Yes, I did that and it retrieves the secret properly from the system’s env vars.

Now my problem is which model to pick that fits into ZeroGPU.

CohereForAI/c4ai-command-r-plus-08-2024 is too big. I’d like to find something with similar capabilities because my initial instructions are quite complex.

Do you load on the VRAM of your own space?
If so, you can use a BNB with 4-bit quantisation and you only need a quarter of the VRAM. You can use a larger model for that.

My actual code

        from transformers import BitsAndBytesConfig
        nf4_config = BitsAndBytesConfig(load_in_4bit=True, bnb_4bit_quant_type="nf4",
                                        bnb_4bit_use_double_quant=True, bnb_4bit_compute_dtype=torch.bfloat16)

text_model = AutoModelForCausalLM.from_pretrained(model_name, quantization_config=nf4_config, device_map=device, torch_dtype=torch.bfloat16).eval()

I don’t fully understand what you mean by that. The space is running on Hugging Face infrastructure. The code suggests that it’s using the space’s VRAM, but I’m not sure:

tokenizer = AutoTokenizer.from_pretrained(model_id, token=hf_token)
model = AutoModelForCausalLM.from_pretrained(model_id, token=hf_token)

def generate_response(prompt):
    inputs = tokenizer(prompt, return_tensors="pt")
    outputs = model.generate(**inputs, max_new_tokens=100)
    return tokenizer.decode(outputs[0], skip_special_tokens=True)

I will try the 4-bit quantisation, thanks for the code example!

Models that are too big might be easier this way: if you only have HF, a token and an internet connection, it will even work on a smartphone.
But you can do a lot more if you load it on hand, like your code.
If you do it via an API, the functionality is inevitably limited.
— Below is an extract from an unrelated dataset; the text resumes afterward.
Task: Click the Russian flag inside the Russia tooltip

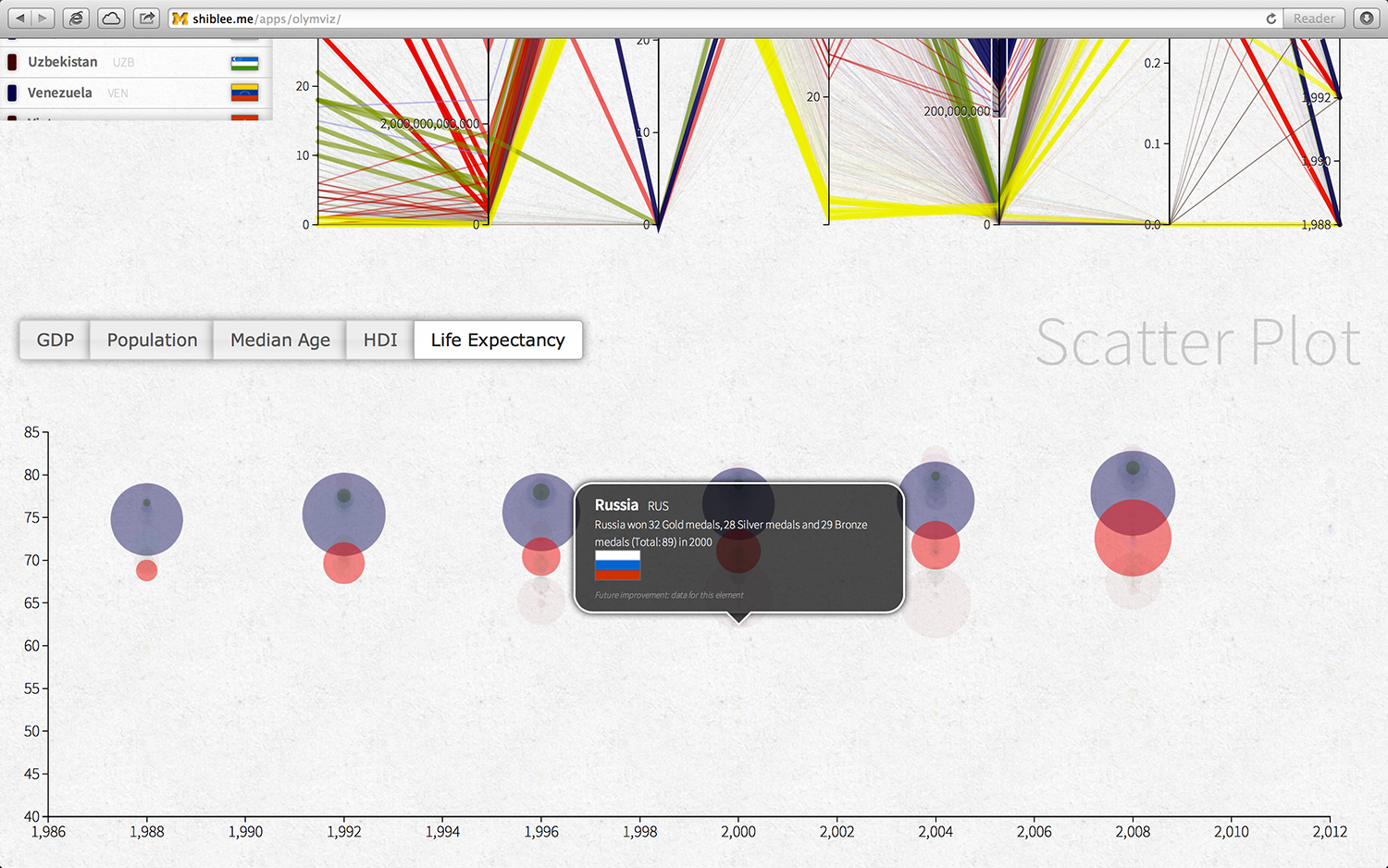Action: click(x=616, y=565)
from huggingface_hub import InferenceClient
client = InferenceClient("meta-llama/Meta-Llama-3.1-70B-Instruct", token=hf_token)

system_message = "You are a helpful assistant. Try your best to give the best response possible to the user."
            user_message = f"{base_prompt}\nDescription: {input_text}"

            messages = [
                {"role": "system", "content": system_message},
                {"role": "user", "content": user_message}
            ]

            response = client.chat_completion( 
                model="meta-llama/Meta-Llama-3.1-70B-Instruct",
                max_tokens=1024,
                temperature=0.7,
                top_p=0.95,
                messages=messages,
            )
1 Like

I was able to find a great space and duplicated it. The copy works but I reached my usage limit pretty quickly while using the text box in the space UI:

You have exceeded your GPU quota (60s requested vs. 40s left). Create a free account to get more usage quota.

I am already logged in and just subscribed to Pro. Is this normal?

I will try your suggestion with the InferenceClient now.

The InferenceClient is working perfectly and is exactly what I needed.

Do you anything about rate limits for Pro accounts?

I am already logged in and just subscribed to Pro. Is this normal?

I was also mistaken until recently, but it seems that “sign in” in this case refers to the following functions.
It seems to be different from a login or a token. Well, if you change one line in app.py and one line in README.md, you can sign in anyway.
Can’t help if it’s someone else’s space…

I heard that Pro accounts have 5x Quota, but I don’t know if this is true.

This topic was automatically closed 12 hours after the last reply. New replies are no longer allowed.